Potential Benefit of Zinc Therapy in ALS Patients
The clinical investigators at the PNA Center for Neurological Research cite multiple lines of scientific research that suggest a potential benefit of zinc therapy for ALS patients, including:
- During the 1950's, an epidemic of ALS was discovered on the island of Guam and the Trust Territories of the Pacific that revealed a form of ALS that was 100 times more prevalent than in the rest of the world.
- Research on this cluster of ALS cases linked the neurological disease to the neurotoxin BMAA, a non-essential amino acid produced by cyanobacterium and found in large concentrations in food consumed by the people on Guam. Subsequent to the observations of a cluster of ALS cases on Guam, several groups have identified high concentrations of BMAA in the brain tissues of patients from North America and Europe with neurodegenerative diseases such as ALS.

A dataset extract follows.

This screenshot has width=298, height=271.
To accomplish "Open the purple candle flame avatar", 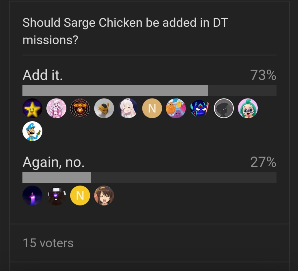I will point(32,196).
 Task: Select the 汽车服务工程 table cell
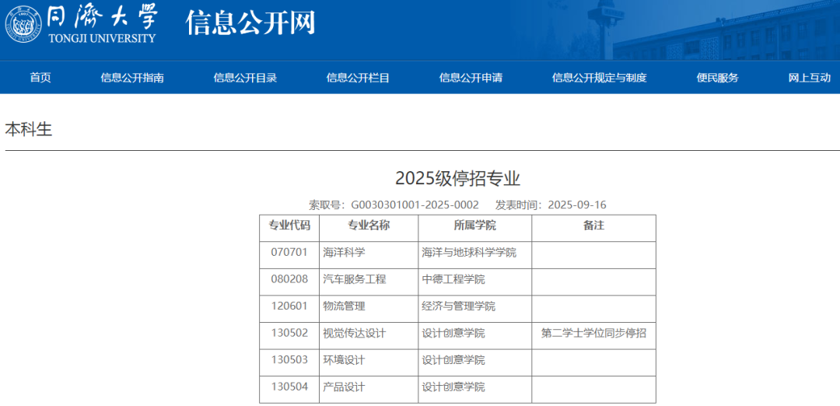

- It has been demonstrated that BMAA binds strongly to transition metal ions such as zinc, copper, and nitrogen. If BMAA crosses into the brain and enters a compartment in which glutamate is bound to zinc, the glutamate/zinc complex separates and the BMAA binds with the zinc, leaving high levels of unbound glutamate. These elevated levels of unbound glutamate are believed to be highly neurotoxic in ALS patients. Zinc is thought to serve as an endogenous antioxidant in the central nervous system and helps protect the blood-brain barrier (BBB) against oxidative stress and may prevent the neurotoxin, BMAA, from crossing into the brain.
- The use of zinc therapy for ALS patients is further supported in animal models of ALS. Approximately 2% of ALS diagnoses are associated with a mutation in the superoxide dismutase (SOD1) gene. In ALS mutant SOD1 animal models, zinc supplementation has been shown to delay death.
- Genetic mutations affecting the ability of a protein known as copper/zinc superoxide dismutase (SOD1) to properly bind zinc are associated with the familial form of ALS, which shares many of the same features as the more prevalent sporadic form of ALS.
- Zinc is an important modifier of glutamate toxicity, a neurotransmitter linked to cell death in ALS patients.
"Our goal at the PNA Center for Neurological Research is to improve the quality of life of patients with neurological diseases, such as ALS. As observed in other central nervous system diseases, the biological availability of zinc is impaired in ALS patients. We hypothesize that by giving high doses of zinc to ALS patients, we can decrease the amount of toxicity from unbound glutamate and prevent neurotoxicity," said Todd D. Levine, M.D., President of PNA Center for Neurological Research, Assistant Clinical Professor at the University of Arizona, Co-Director of the Banner Samaritan ALS Center in Phoenix, Arizona and Lead Principal Investigator of the planned clinical trial. "We are pleased to be working with Adeona and utilizing their proprietary zinc-based therapy that has already demonstrated clinical evidence of being very well tolerated by patients with superior bioavailability."
"Adeona's mission is to develop innovative medicines for serious central nervous system diseases. Expanding our pipeline to include ALS, a devastating and fatal neurological disease for which there is a shortfall of treatment options, is an ideal fit with our expertise and business model," said James S. Kuo, M.D., M.B.A., Chief Executive Officer of Adeona. "Given the body of scientific evidence suggesting a therapeutic role for zinc in ALS, we look forward to the start of dosing ALS patients in this Phase IIb clinical trial to be conducted under an IND. We are pleased to be working with the dedicated neurologists at Phoenix Neurological Associates."